Difference calculated between design weight and weight in question.
CI: confidence interval.
For both outcomes, estimates obtained with weights derived using different methods (random forest versus logistic regression versus basic post-stratification of much fewer variables) were surprisingly similar. Estimates derived using weights from logistic regression were somewhat higher than those derived using random forest-based weights, but the latter were well within the 95% confidence intervals of the former, that is, the differences were not statistically significant.
Discussion
As our results have shown, there is a major difference in the alcohol consumption estimates based on surveys and official consumption statistics. The so-called “survey period measure” of the volume of alcohol consumption only covered around 30% of all alcohol consumption in statistics. The significant underestimation was not remedied by any of the used weights; on the contrary, the weights derived by the random forest method increased the difference. This implies that non-response to the Finnish Drinking Habits Survey is not determined by socioeconomic position or any of the variables used in our models. There may be other factors such as attitudes, health behaviours, lifestyles, dislike of surveys or authorities and so on, which may play a more important role in the decision to participate. It also may be that surveys do not catch heavy users, which means we are not able to build a correct profile of heavy users. This would influence the validity of our weights. This is supported by another study from Finland that has used follow-up data of alcohol-related hospitalizations and deaths as proxy indicators for heavy alcohol use in Bayesian modelling [18]. In this study, the prevalence of heavy drinking was 1.5 times higher among men and 1.8 times higher among women, after adjusting for non-response. This shows that non-response is an important reason for the underestimation of the prevalence of heavy drinking.
Unfortunately, data on hospitalizations and mortality that could be individually linked to the entire survey sample, namely, both respondents and non-respondents, are only rarely available for researchers to make this type of adjustment. Even if this would be technically possible, informed consent from the respondents would be needed, which could lower the response rate and introduce further response bias.
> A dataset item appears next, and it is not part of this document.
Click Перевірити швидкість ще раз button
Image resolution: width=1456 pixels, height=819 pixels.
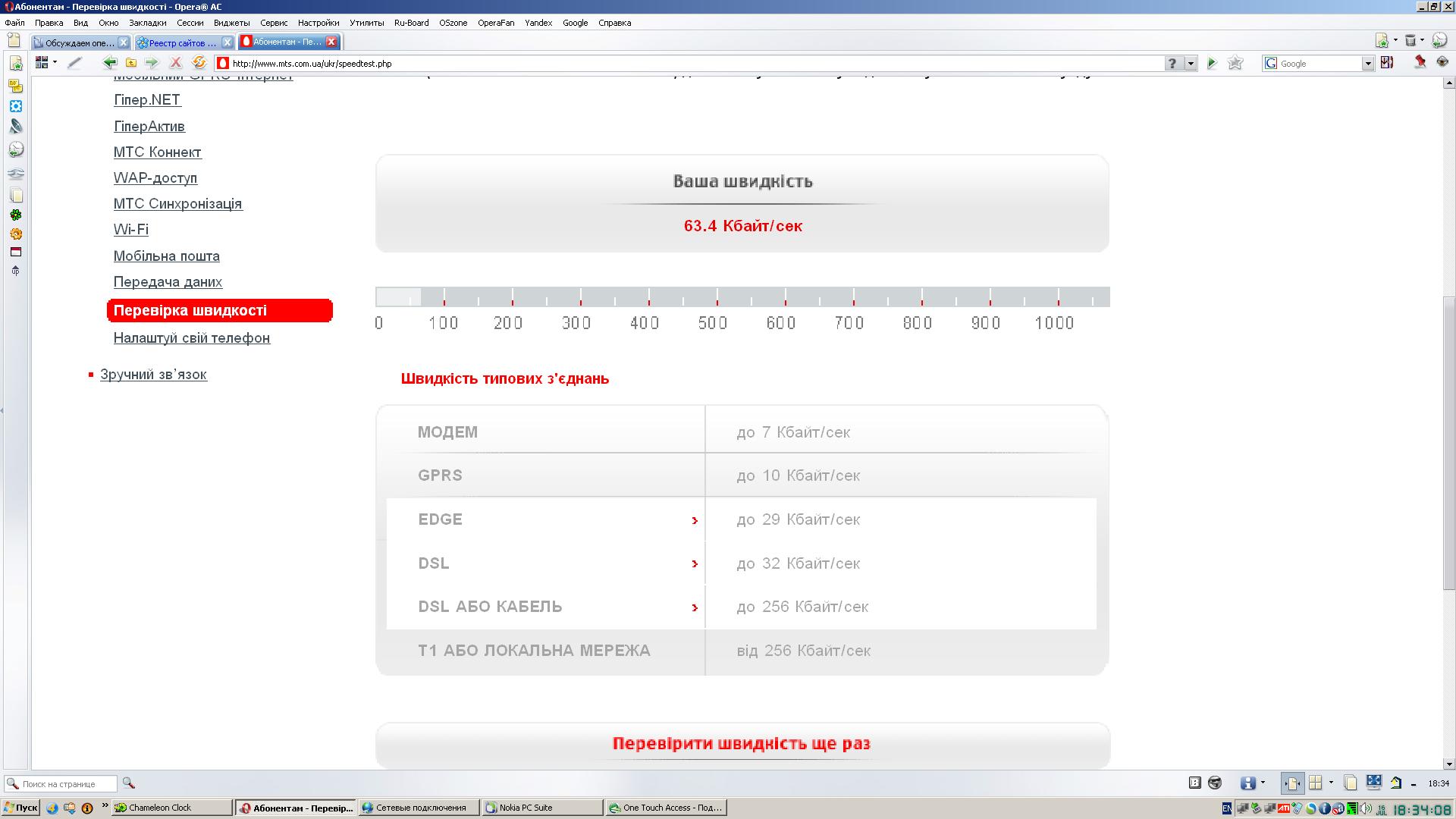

In addition to underestimation, which relates to the selective non-response and our ability to capture that effect, one central explanation for difference between survey estimates and official sales statistics is due to underreporting (measurement error) of alcohol consumption by survey respondents. One sign of this is that question formulation affects the magnitude of under-reporting: when respondents are asked about their alcohol consumption “yesterday”, which removes recall bias, the comparison to the official sales data improves [19]. Also, the mode of questionnaire administration (self-administered versus interview) impacts results, suggesting that bias related to denial and concealment are also involved [5].
It is important to use design weights for survey results to adjust for survey design especially when there has been oversampling of some population groups. However, based on our results, further weighting for non-response did not change the results significantly. Similar results were obtained previously from the Finnish Alcohol Habit Survey in 2000 with a higher response rate [12]. Therefore, the use of complex non-response weights derived from the logistic regression model or the random forest are not likely to provide much added value over more simple weights.
Footnotes
Conflict of interest
The authors declare that there is no conflict of interest.
Funding
This research received no specific grant from any funding agency in the public, commercial, or not-for-profit sectors.